More recent winners of the Pritzker include the French pair Lacaton & Vassal (2021). According to the jury, “They have proven that a commitment to a restorative architecture that is at once technological, innovative and ecologically responsive can be pursued without nostalgia”.5 One of their first major projects was the renovation (1999-2014) of the 1937 Palais de Tokyo in Paris, where they exposed the original structure, including vast basement areas that were opened to the public in their unadorned state. With Lacaton & Vassal, the reuse of an existing building and an economical approach to renovation clearly contradict the perceived methods of starchitects.
Toyo Ito, who won the 2013 award, built his own home, the Silver Hut (1984) in Tokyo. It had inward-facing windows opening to a courtyard, and an arching aluminum crisscross covering that allowed residents to close out the urban environment and to see the sky. Quite literally, Toyo Ito looked up to see the stars from within his modest 139-sq. m house.
Intentionally chosen from the list of Pritzker Prize winners, this rapid overview emphasizes the groundbreaking and almost entirely non-iconic achievements of architects who are amongst the stars of the profession. They are inventors and leaders, and even if some of them have created much more visible work, it will be asserted that they are stars because of their more fundamental contributions.
As some of these stars fade from view, others are already preparing to take their place. Architecture lives and breathes because of its stars. Iconic money-driven architecture still exists, even if much of it is devoid of originality. Famous architects may sometimes be blamed for churning out meaningless icons but most of the bulbous, leaning towers of the newly-monied world are not their work. The Bilbao effect was debunked by Gehry himself. Koolhaas is right to say that much of the hype around starchitects was generated by the press and over-eager clients. An overly simplified public view should ideally be replaced by the understanding that contemporary architecture has long been sensitive to place and environment. Alternatively, perhaps less attention is focused on a few figures, but it is in media perception of architects in a selected context (desperately searching for the next Bilbao) that a semiotic disconnect occurred, and this divide now seems to have been bridged. The stars may have returned to earth, but they are still with us.
Notes:
1. Cathleen McGuigan, “The Death of Starchitecture”, Newsweek, June 10, 2010.
2. Rowan Moore, “The Bilbao Effect; How Frank Gehry’s Guggenheim Started a Global Craze”, The Guardian, October 1, 2017.
3. Rem Koolhaas speaking to CNN’s Talk Asia.

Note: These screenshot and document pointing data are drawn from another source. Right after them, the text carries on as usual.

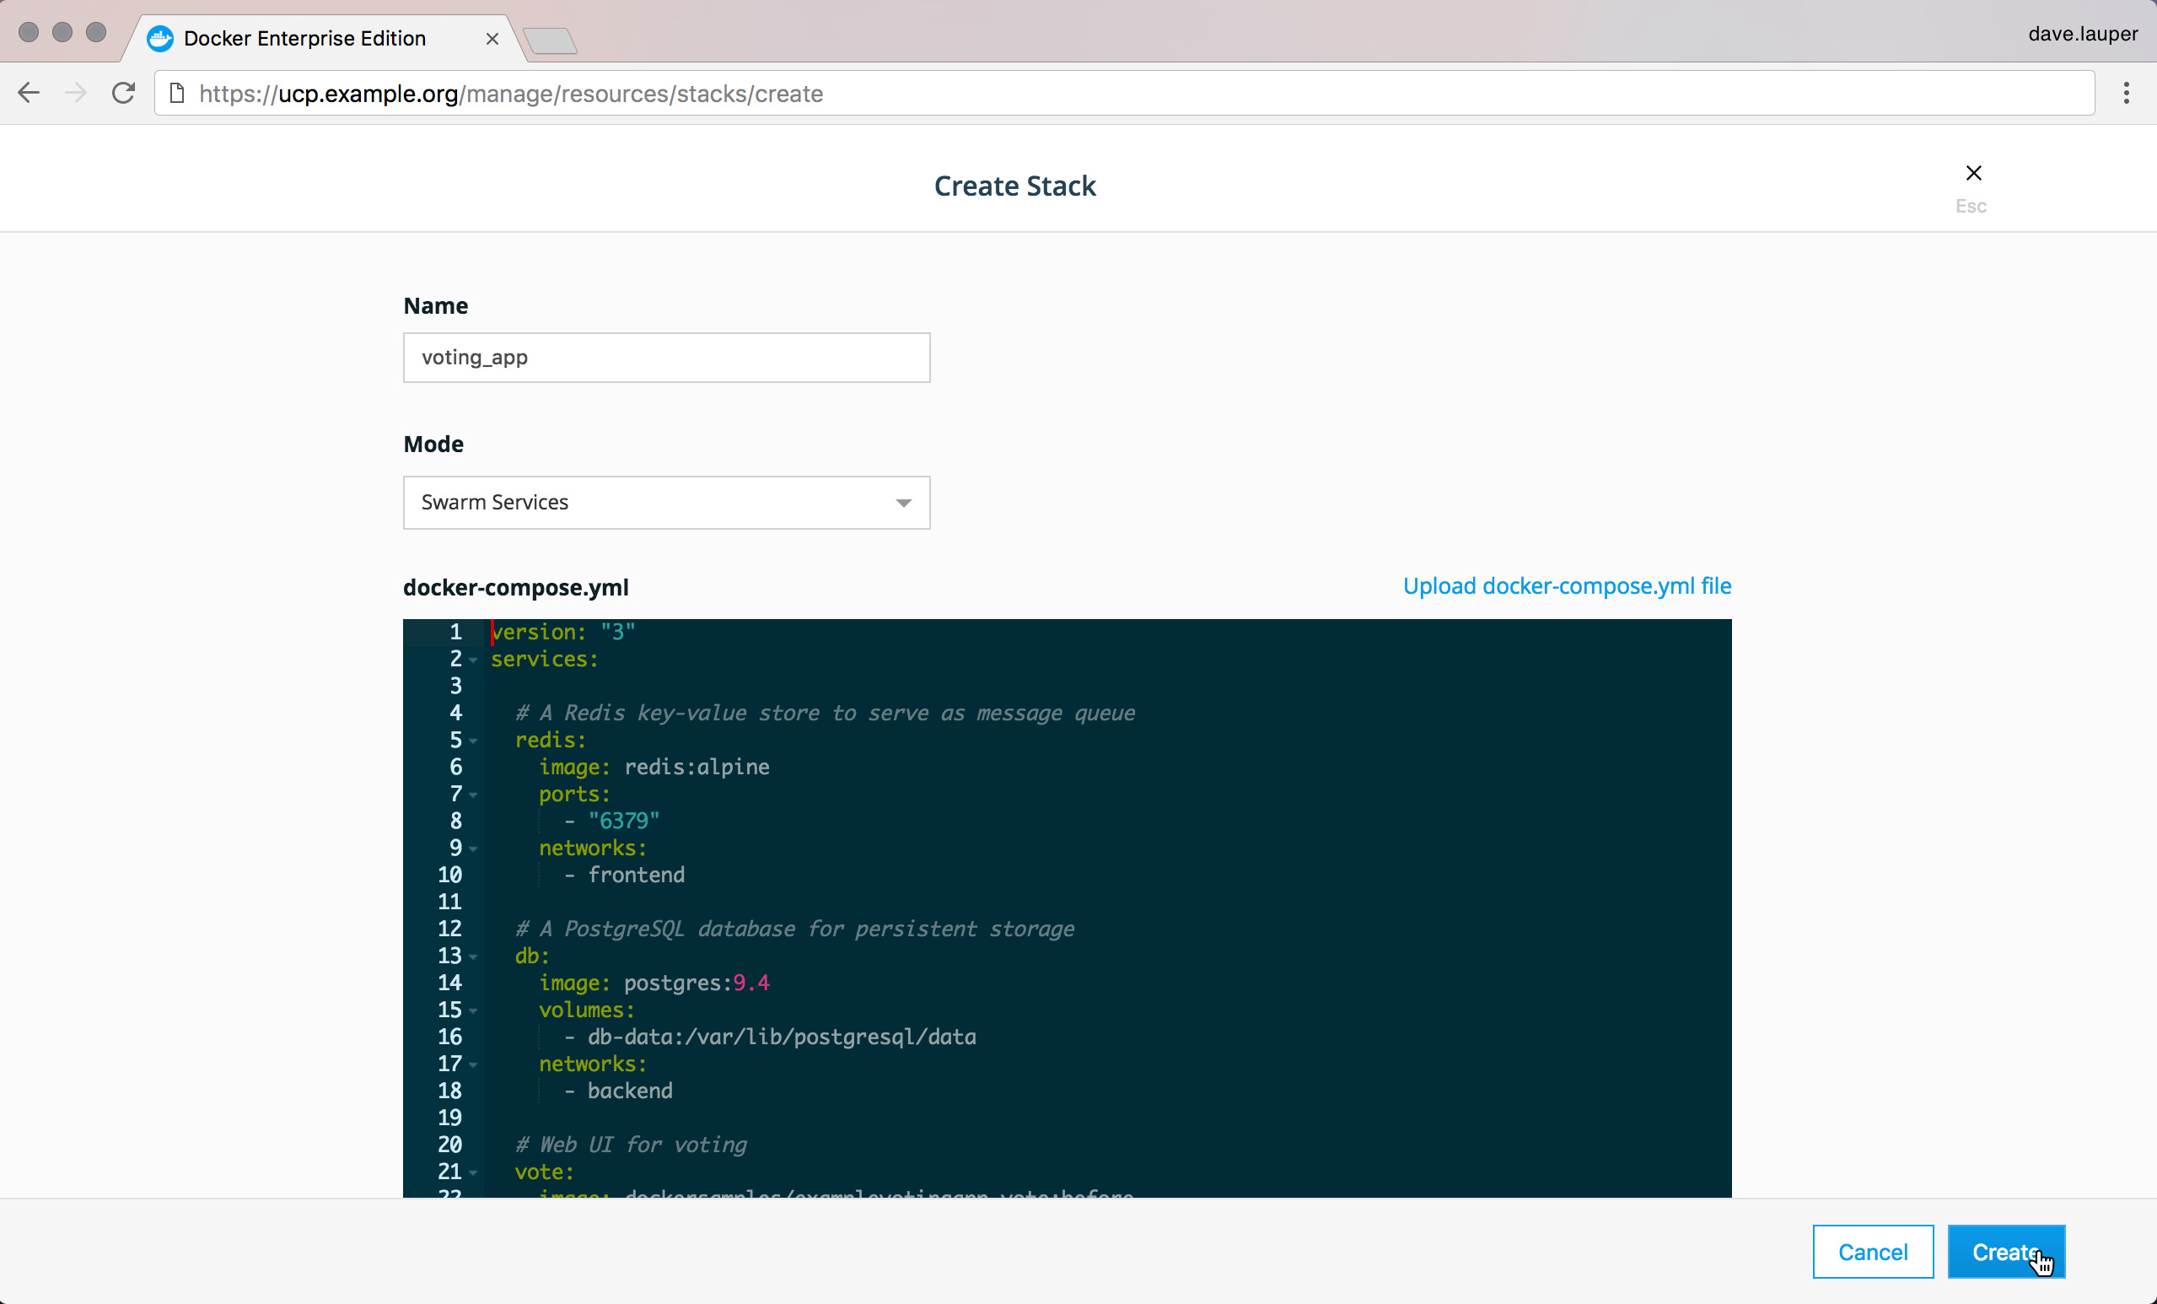2157x1304 pixels.
Task: Close the Create Stack dialog X
Action: [1973, 173]
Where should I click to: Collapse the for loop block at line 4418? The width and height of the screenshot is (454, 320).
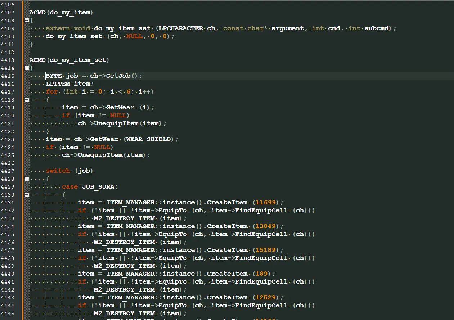(27, 100)
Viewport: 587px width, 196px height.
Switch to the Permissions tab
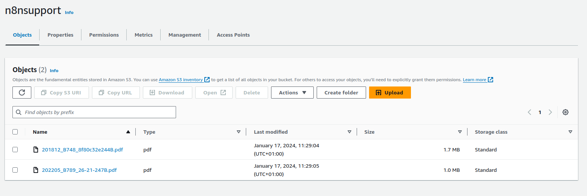pos(104,35)
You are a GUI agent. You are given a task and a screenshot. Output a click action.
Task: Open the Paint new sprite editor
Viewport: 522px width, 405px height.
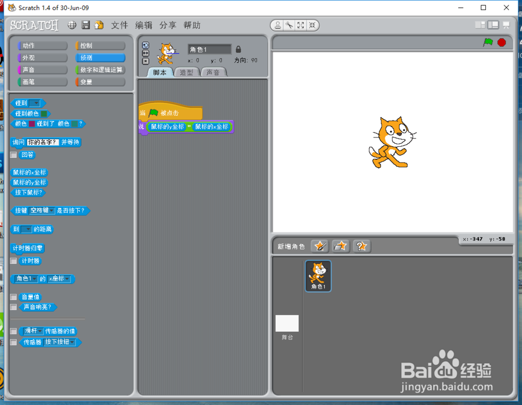tap(320, 246)
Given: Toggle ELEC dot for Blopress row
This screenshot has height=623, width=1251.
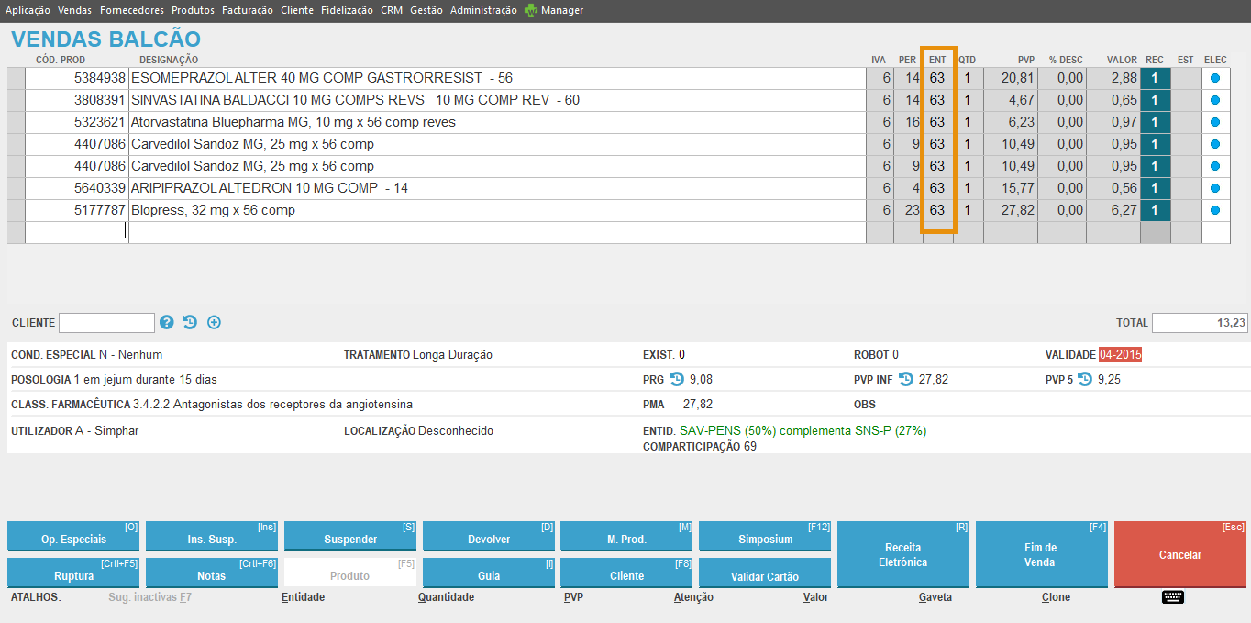Looking at the screenshot, I should coord(1215,210).
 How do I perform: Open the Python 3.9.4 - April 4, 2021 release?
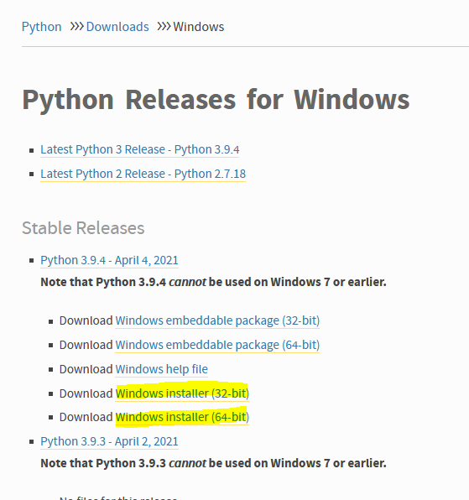click(109, 261)
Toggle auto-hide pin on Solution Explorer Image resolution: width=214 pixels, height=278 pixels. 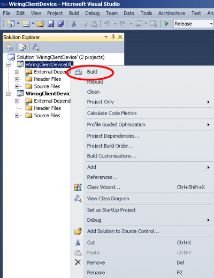pyautogui.click(x=113, y=37)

David Basulto, “Rem Koolhaas on CNN, the End of the Star Architect?”, ArchDaily, June 25, 2009, accessed February 17, 2022, www.archdaily.com/26724/rem-koolhaas-on-cnn-the-end-of-the-star-architect.
4. “Jury Citation”, Pritzker Architecture Prize, accessed February 18, 2022, www.pritzkerprize.com/jury-citation-shigeru-ban.
5. “Anne Lacaton and Jean-Philippe Vassal”, Pritzker Architecture Prize, accessed February 18, 2022, www.pritzkerprize.com/laureates/anne-lacaton-and-jean-philippe-vassal.